Romance XXXIX ou De Francisco Antônio
Neste poema, a autora foca em Francisco Antônio, uma figura emblemática representada com ironia e crítica mordaz. A descrição inicial "tão gordo, tão gordo que vale por quatro" sugere um personagem excessivo não apenas em peso físico, mas também em seus vícios e contradições. Francisco Antônio é pintado como um homem abastado, cercado por riquezas materiais e influências familiares que se estendem "do Rio das Mortes ao Serro do Frio". Esse acúmulo de propriedades e a quantidade de escravos destacam a sua posição privilegiada na sociedade colonial.

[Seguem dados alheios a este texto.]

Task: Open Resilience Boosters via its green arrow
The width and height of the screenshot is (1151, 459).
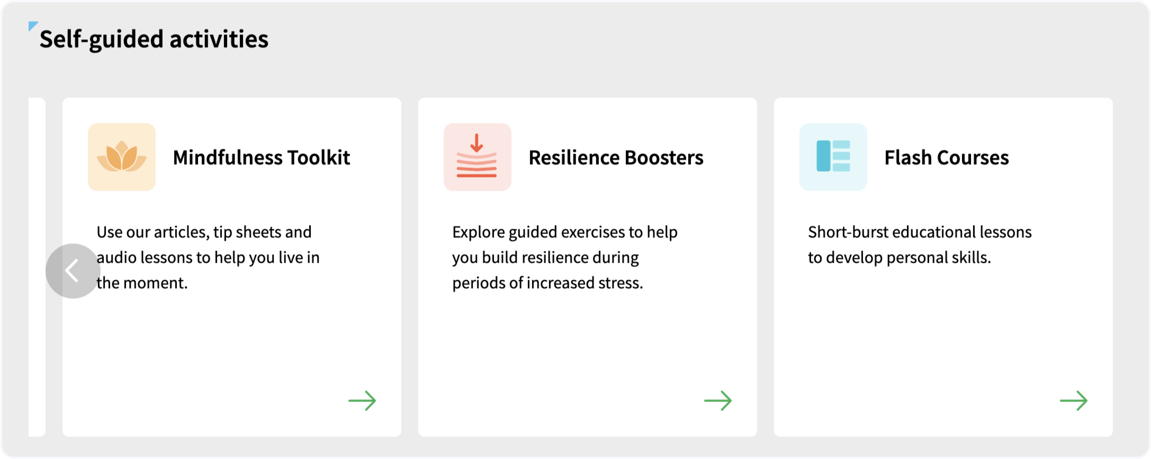Action: (x=718, y=400)
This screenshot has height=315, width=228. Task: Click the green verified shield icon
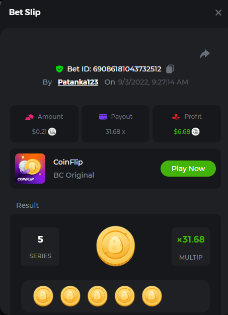tap(59, 69)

O poema não se limita a descrever a opulência material do personagem, mas também mergulha em seu comportamento moral e político. Francisco Antônio está envolvido na conspiração da Inconfidência Mineira, demonstrando uma preocupação ambivalente sobre a "derrama" e o "levante". Sua natureza conspiratória é contrastada com sua atitude pragmática e cínica, expressa na máxima "Quem não mente não é boa gente!". Isso reflete a moral dúbia do personagem, que, apesar de estar inserido em um movimento libertário, age com astúcia e egoísmo.

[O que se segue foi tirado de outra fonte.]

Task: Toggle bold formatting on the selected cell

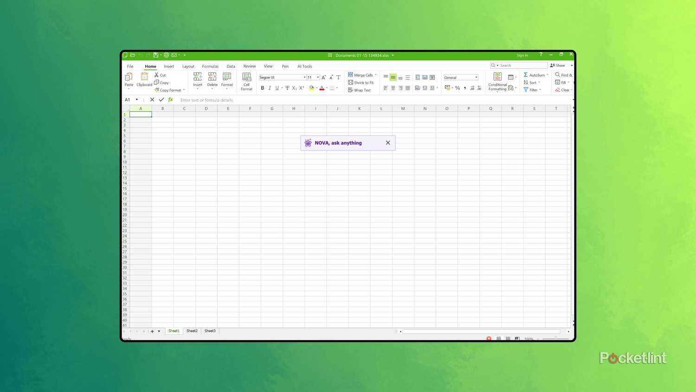Action: [263, 88]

A ironia presente em "É o 'Come-lhe os milhos', esplêndido e farto" e "herói, mas velhaco" sublinha a complexidade do personagem, que embora participe de uma causa nobre, o faz de maneira interesseira e oportunista. Sua eventual deportação para Angola, insinuada como um destino de exílio, sugere uma queda inevitável, um tropeço que resulta da própria natureza corrupta e contraditória do personagem.